### What is expected
Every line of the material below that holds the string "width" should be copied.

### Task input
□ □ □ □ □ □ □

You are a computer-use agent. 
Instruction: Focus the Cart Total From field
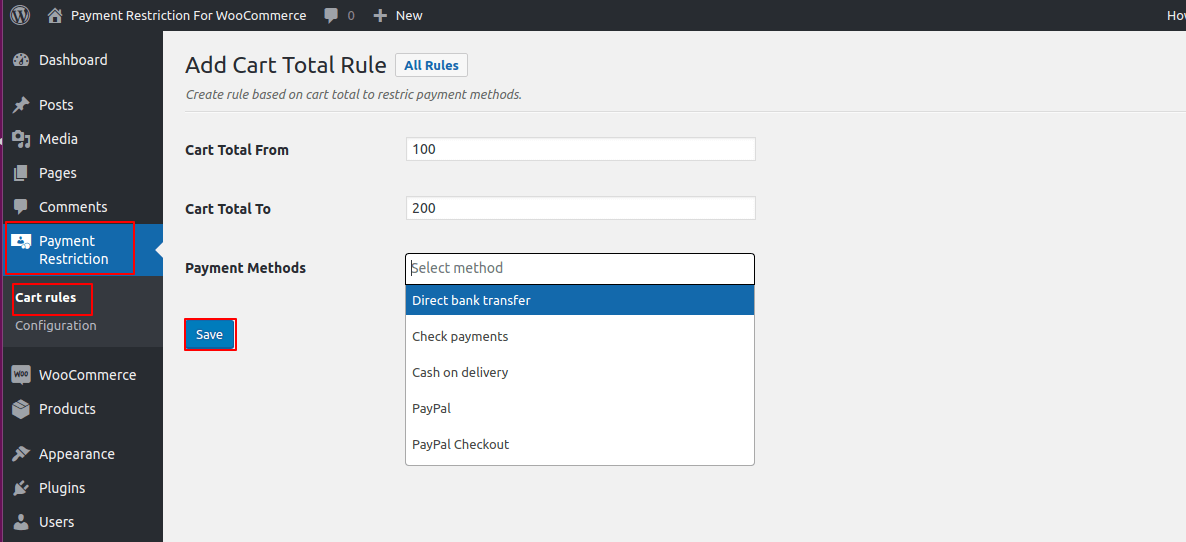580,149
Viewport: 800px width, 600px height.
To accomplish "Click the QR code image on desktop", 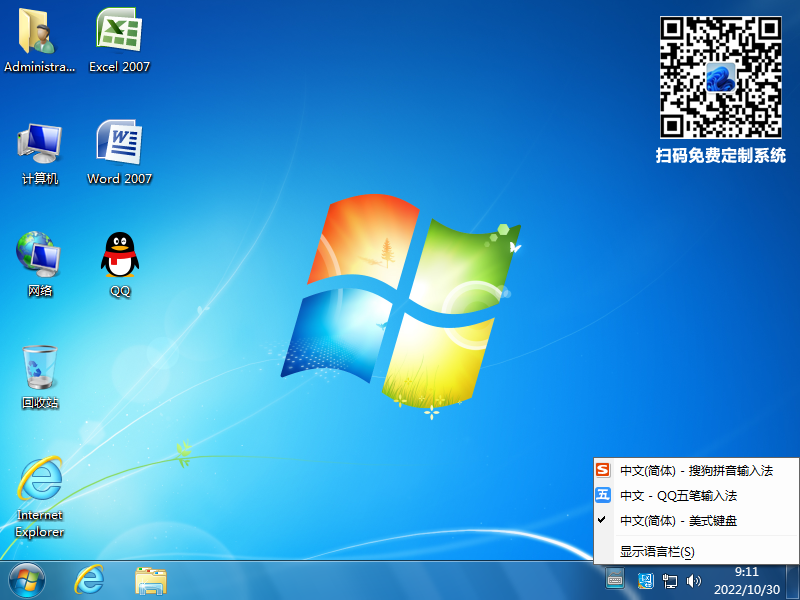I will 720,76.
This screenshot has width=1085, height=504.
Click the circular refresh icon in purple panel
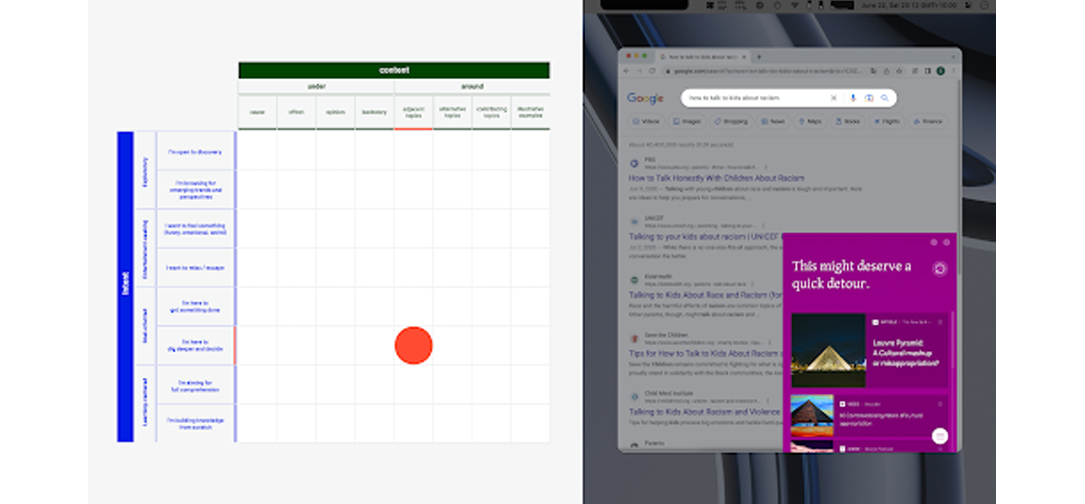(x=939, y=269)
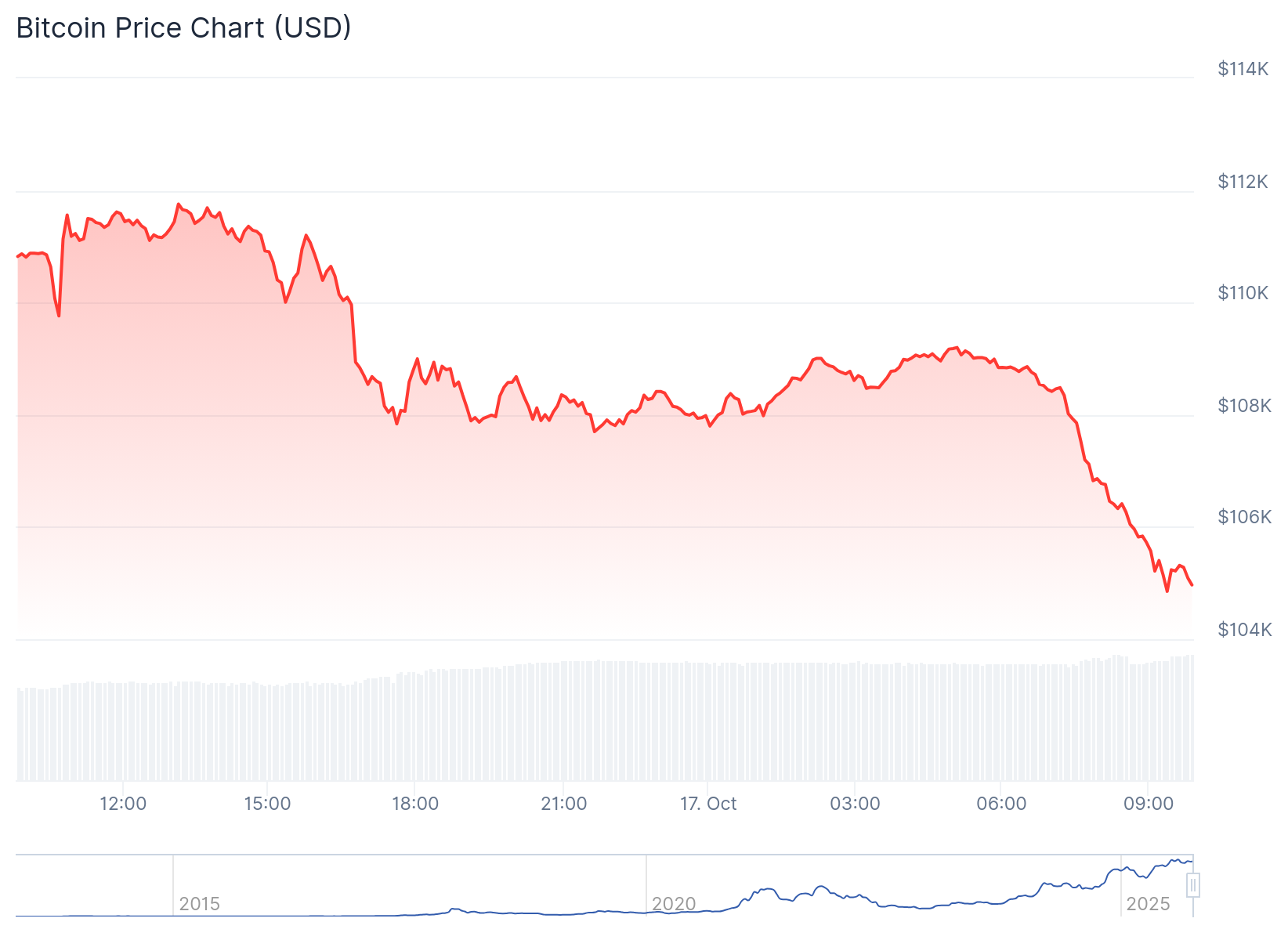Click the 06:00 time axis label
1288x940 pixels.
click(1001, 804)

□ □ □ □ □ □ □

### Solution to this exercise
Viewport: 800px width, 600px height.
This screenshot has width=1085, height=504.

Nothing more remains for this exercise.